_PROMPT_. List each line of the data that holds the word "agent".

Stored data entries
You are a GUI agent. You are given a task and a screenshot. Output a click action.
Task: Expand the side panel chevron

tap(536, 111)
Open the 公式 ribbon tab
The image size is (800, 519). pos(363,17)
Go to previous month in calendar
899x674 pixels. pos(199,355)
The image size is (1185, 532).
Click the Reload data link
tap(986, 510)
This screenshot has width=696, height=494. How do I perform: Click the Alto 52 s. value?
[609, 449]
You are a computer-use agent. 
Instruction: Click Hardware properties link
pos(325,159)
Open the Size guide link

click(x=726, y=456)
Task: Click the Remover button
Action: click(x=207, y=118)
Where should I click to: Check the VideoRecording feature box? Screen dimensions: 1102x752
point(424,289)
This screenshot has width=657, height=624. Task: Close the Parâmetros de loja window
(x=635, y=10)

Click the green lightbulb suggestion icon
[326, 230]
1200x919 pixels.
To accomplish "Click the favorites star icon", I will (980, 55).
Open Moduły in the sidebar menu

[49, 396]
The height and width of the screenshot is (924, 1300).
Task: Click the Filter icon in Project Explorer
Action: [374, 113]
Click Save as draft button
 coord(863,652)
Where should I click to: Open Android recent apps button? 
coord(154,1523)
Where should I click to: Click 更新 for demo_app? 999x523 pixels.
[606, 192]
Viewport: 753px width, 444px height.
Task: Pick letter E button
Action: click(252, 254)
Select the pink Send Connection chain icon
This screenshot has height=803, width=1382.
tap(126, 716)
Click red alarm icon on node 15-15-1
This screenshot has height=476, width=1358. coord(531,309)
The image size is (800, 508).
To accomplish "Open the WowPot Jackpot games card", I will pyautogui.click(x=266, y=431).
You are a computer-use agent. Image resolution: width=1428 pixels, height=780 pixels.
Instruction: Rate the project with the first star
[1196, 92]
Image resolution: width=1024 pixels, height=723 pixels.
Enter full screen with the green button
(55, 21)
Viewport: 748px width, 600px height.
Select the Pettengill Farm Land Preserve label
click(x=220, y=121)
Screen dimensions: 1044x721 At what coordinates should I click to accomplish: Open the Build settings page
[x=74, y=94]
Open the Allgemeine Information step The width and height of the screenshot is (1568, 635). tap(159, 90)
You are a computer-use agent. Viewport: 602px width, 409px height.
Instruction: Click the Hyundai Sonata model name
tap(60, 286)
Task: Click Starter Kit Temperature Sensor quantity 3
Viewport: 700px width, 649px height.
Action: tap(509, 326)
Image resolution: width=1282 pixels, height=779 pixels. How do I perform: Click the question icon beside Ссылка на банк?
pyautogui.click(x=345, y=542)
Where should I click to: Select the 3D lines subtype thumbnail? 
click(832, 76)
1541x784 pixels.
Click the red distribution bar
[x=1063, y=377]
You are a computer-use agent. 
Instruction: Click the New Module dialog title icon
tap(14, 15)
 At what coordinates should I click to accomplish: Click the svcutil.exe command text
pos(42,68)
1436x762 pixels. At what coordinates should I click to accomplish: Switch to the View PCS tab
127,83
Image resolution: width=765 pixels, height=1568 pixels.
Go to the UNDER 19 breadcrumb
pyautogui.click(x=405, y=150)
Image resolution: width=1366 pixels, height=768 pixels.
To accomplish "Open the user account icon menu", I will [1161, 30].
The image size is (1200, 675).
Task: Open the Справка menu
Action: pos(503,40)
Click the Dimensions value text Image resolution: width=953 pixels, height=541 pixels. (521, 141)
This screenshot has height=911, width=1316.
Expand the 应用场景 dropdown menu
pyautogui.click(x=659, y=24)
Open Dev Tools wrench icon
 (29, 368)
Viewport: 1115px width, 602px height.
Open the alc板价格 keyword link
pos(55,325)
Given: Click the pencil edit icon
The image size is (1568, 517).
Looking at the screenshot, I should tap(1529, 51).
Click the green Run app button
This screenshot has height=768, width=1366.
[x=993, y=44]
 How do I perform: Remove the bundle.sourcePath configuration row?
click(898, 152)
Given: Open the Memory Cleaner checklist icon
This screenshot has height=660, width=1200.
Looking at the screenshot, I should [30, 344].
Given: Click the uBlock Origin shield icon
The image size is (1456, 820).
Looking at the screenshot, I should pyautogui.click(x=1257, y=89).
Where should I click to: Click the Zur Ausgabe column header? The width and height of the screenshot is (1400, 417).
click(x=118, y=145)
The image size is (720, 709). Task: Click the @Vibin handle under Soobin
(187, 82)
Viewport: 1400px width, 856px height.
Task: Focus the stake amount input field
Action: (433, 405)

_EXERCISE RESPONSE_.
You are a GUI agent. You are given a task and a screenshot. Output a click action.
You are a computer-use agent. 
You are a computer-use agent. Image resolution: width=1428 pixels, height=780 pixels.
You are a computer-use agent. Viewport: 602px width, 409px height.
You are a computer-use agent. 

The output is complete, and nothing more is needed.